Guarujá planeja restaurar Forte de Vera Cruz

Fortificação da colônia fica no Itapema

Quem faz a travessia de barca entre Santos e Vicente de Carvalho, em Guarujá, todos os dias, pode não perceber uma construção antiga, do século 16, que aguarda um pouco da história da região. É o Forte de Vera Cruz do Itapema, mais conhecido como Forte do Itapema, que pode se transformar em um museu e espaço cultural em breve. 

No começo do mês, a Secretaria do Patrimônio da União (SPU) cedeu o espaço para a Prefeitura de Guarujá pelo período de 20 anos. A intenção é de que o local passe por restauro e, além de uma opção cultural, reforce o turismo na região. 

A ideia é que o prédio histórico, após a reforma, esteja apto à implantação do Museu Histórico Cultural. “A princípio e imediatamente entraremos com a zeladoria e manutenção do local. O escritório Brasil Arquitetura tem interesse em executar um projeto turístico e cultural com possibilidades de museu a céu aberto, oficinas e pesquisa”, conta o secretário municipal de Cultura, Marcelo Nicolau, que terá uma reunião com a empresa, na próxima semana, para um detalhamento de custos e prazos do projeto apresentado. 

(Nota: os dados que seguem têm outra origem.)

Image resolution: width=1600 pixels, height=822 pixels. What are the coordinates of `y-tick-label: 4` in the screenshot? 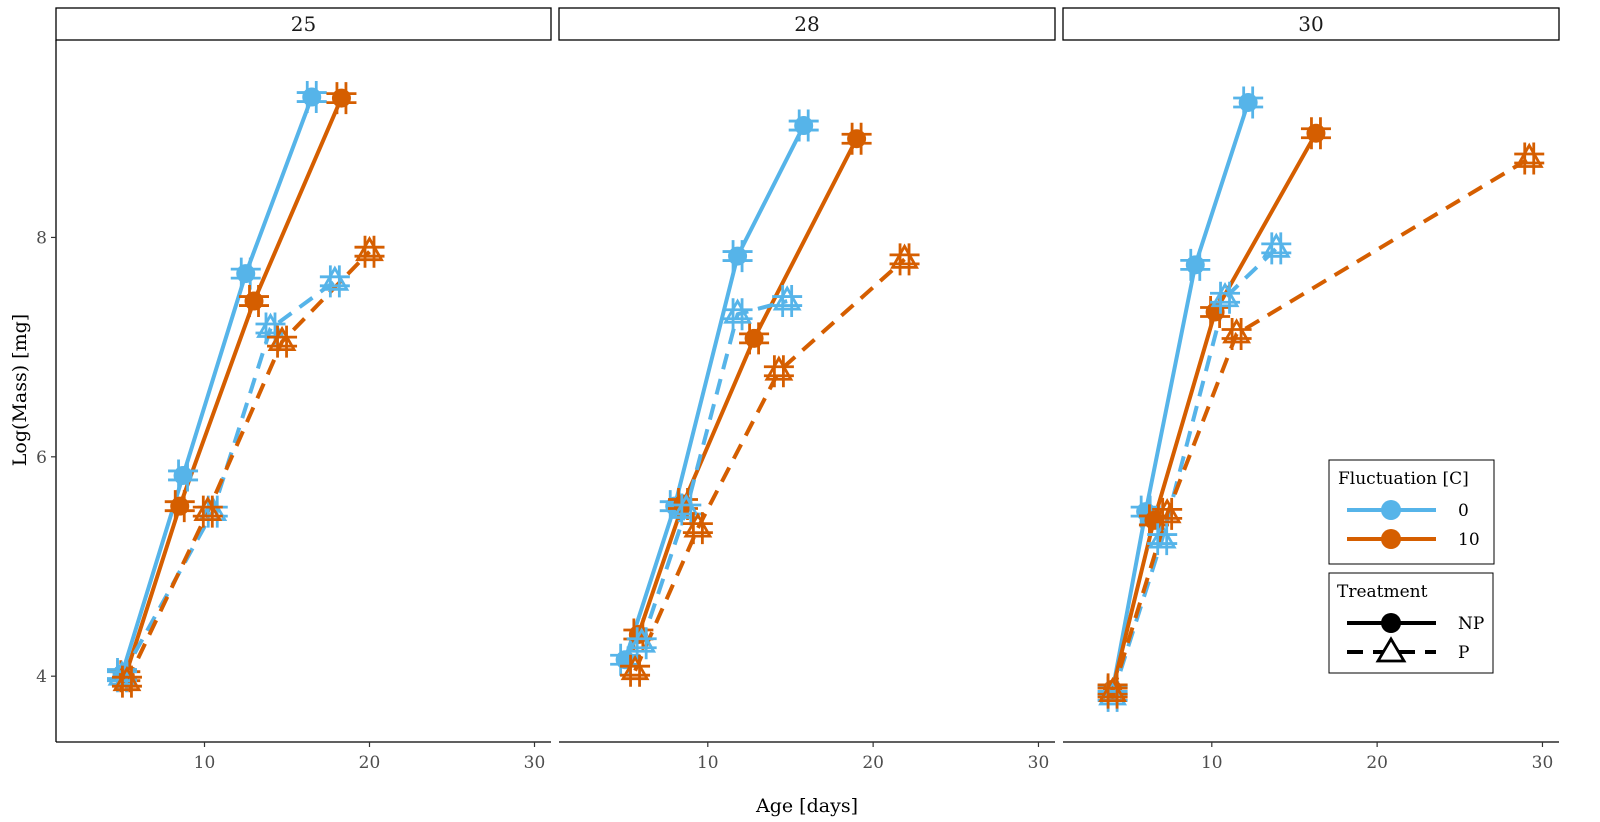 It's located at (42, 677).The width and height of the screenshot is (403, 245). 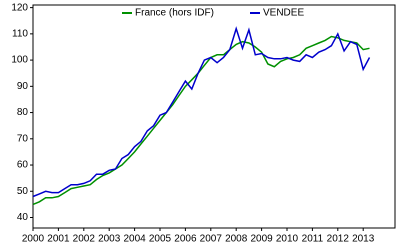 What do you see at coordinates (186, 240) in the screenshot?
I see `x-tick-label: 2006` at bounding box center [186, 240].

No projeto, ao qual A Tribuna teve acesso, a empresa propõe, além de restaurar o prédio, criar um memorial do Forte do Itapema dentro de uma das salas do farol, transformar um galpão fechado em um auditório de 300 lugares e utilizar outros dois espaços como ateliês de restauro de madeiras, principalmente para embarcações, com possível formação de mão de obra local.

História

Há, ainda, a proposta da construção de um restaurante/café aproveitando a vista, um pavilhão de exposições e um outro bloco que poderia abrigar atividades diversas. 

“Pensamos em resgatar a História da Cidade, levando para lá a nossa Maria Fumaça, pois a mesma saia de Vicente de Carvalho para Pitangueiras. A ideia é transformar o local para que receba turistas do Concais que embarcariam no aeródromo municipal, que será explorado pela Infraero”, diz o secretário. 

Mas, por conta do tombamento da construção, antes de desenvolver qualquer projeto, a Prefeitura precisa submetê-lo à aprovação do Instituto do Patrimônio Histórico e Artístico Nacional (Iphan) e do Conselho de Defesa do Patrimônio Histórico, Arqueológico, Artístico e Turístico (Condephaat). Nicolau afirma que todo o projeto deve contar com o apoio de universidades, principalmente a UniSantos e Unicamp.

Polícia Militar

O secretário informa que a Polícia Militar também procurou a Prefeitura para marcar uma reunião, pois tem interesse em ocupar parte do espaço. 

Caso o projeto siga adiante, ele vai complementar a proposta turística e educativa que já vinha acontecendo na Fortaleza da Barra Grande, que passou por manutenções recentes e está perto de se tornar um patrimônio mundial da Organização das Nações Unidas para a Educação, a Ciência e a Cultura (Unesco).